As ações serão desenvolvidas a partir de quatro eixos: gestão e participação social; enfrentamento ao capacitismo e à violência; acessibilidade e tecnologia assistiva; e promoção do direito à educação, à assistência social; à saúde e aos demais direitos econômicos, sociais, culturais e ambientais. O plano terá a duração de quatro anos e será revisto a cada ano.


“É importante que o governo federal crie políticas mais amplas, como de acesso à educação, à saúde e ao mercado, ou de esclarecimento de deficiências e de como respeitá-las, afinal o Poder Público é quem tem a maior capacidade de promover alterações nas condições de vida da população”, explica Mário Sérgio Rodrigues Ananias, gestor público, escritor e palestrante com deficiência ativista há mais de 40 anos.

Para ele, a existência de uma data – seja ela nacional ou internacional – é fundamental para que as pessoas reflitam: por que existe um marco para este dia?

“Isso chama a atenção para a questão da deficiência, que muitas pessoas consideram uma ameaça ou uma praga, e não é assim. Uma série de questões podem fazer com que qualquer pessoa se torne PcD. Pode ser um acidente de carro, um acidente em casa, ou até mesmo um AVC. No meu caso foi a poliomielite. Então, a gente precisa pensar num mundo que seja acessível para qualquer pessoa. As datas têm essa força de informar as pessoas e dar visibilidade para um problema que a gente geralmente não percebe”, afirma ele.

Dia a dia

Ananias, que é autor do livro “Sobre Viver com Pólio”, explica que um dos caminhos para tornar o Brasil um país mais inclusivo é pressionar os governos federal, estadual e municipal para que ações efetivas sejam tomadas – principalmente em relação à infraestrutura das cidades e das construções – mas que, individualmente, também é possível contribuir.

“O que facilitaria e daria muita melhoria na vida das pessoas com deficiência seria que o governo federal, estadual e o municipal se empenhassem em, por exemplo, criar mecanismo que impeçam ou que dificultem que as calçadas sejam muito complicadas.
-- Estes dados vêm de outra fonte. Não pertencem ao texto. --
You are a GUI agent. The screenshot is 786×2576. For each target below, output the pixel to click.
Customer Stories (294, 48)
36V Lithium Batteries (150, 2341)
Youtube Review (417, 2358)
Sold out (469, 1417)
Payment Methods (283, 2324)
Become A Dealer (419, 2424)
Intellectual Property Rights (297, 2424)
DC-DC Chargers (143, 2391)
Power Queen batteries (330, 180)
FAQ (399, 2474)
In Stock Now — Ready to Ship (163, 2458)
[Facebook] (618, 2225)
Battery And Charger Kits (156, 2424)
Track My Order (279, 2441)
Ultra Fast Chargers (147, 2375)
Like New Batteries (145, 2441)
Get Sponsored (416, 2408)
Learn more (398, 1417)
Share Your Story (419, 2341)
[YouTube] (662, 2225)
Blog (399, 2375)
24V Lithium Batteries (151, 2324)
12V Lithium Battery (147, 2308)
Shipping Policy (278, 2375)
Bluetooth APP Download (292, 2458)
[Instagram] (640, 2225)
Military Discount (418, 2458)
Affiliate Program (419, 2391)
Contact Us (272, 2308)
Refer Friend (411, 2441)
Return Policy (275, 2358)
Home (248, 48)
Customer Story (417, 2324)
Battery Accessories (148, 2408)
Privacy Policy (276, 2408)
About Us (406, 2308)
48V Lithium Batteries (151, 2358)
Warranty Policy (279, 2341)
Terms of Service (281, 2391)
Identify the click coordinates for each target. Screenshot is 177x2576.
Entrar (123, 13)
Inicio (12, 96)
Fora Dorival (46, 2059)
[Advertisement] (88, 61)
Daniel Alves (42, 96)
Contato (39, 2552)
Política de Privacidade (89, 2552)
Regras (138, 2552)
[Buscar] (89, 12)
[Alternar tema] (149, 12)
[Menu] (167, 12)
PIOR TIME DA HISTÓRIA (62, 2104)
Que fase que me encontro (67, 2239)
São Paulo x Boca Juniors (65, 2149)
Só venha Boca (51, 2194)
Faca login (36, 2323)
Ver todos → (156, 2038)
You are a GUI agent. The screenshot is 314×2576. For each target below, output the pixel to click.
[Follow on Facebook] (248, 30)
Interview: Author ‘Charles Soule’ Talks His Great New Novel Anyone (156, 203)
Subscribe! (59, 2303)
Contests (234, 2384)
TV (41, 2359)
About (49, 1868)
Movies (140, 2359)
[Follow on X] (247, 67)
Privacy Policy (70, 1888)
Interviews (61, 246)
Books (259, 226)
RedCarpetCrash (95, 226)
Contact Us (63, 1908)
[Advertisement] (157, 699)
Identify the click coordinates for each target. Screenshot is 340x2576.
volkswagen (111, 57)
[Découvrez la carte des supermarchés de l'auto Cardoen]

Hoje em dia, as calçadas se adaptam para facilitar a entrada e saída de carros, mas isso acaba virando um longo circuito para pessoas com deficiência”, afirma ele.

“Pessoas com deficiência encontram as maiores barreiras em vias, equipamentos e em transportes públicos. Isso, quem pode resolver, são o governo estadual e/ou municipal, mas os arquitetos também têm papel importante”, complementa o escritor.

“Uma pessoa sem deficiência, quando faz uma construção, é importante que ela entenda e pense na condição de acessibilidade não só para as pessoas com deficiência, mas para aquelas que eventualmente têm algum problema de mobilidade. É importante pensar na sensibilidade, não só para com as pessoas com deficiência, mas também com o restante da sociedade”, conclui.

Para além da acessibilidade, Mário Sérgio também explica que o capacitismo ainda é uma questão que precisa ser superada todos os dias pelas pessoas com deficiência – o que pode causar problemas de autoestima nessa parcela da população.

“Muitas vezes, a própria pessoa com deficiência se coloca na condição de super-herói e de tentar ser capaz de resolver coisas que, normalmente, ele não seria capaz. Essa necessidade de fazer essas atividades além da sua condição física ou sensorial aparece muito para mostrar não que isso está totalmente superado, mas que sua condição melhorou”, diz.

“A gente tenta ser uma espécie de herói para nós mesmo e para as pessoas que estão à nossa volta numa tentativa de nos firmarmos socialmente. Claro que não é o ideal. Nunca foi. Por isso, com o tempo, as ações que vêm sendo desenvolvidas em diversas entidades é procurar diminuir essa necessidade de as pessoas com deficiência se mostrarem heróis”, complementa.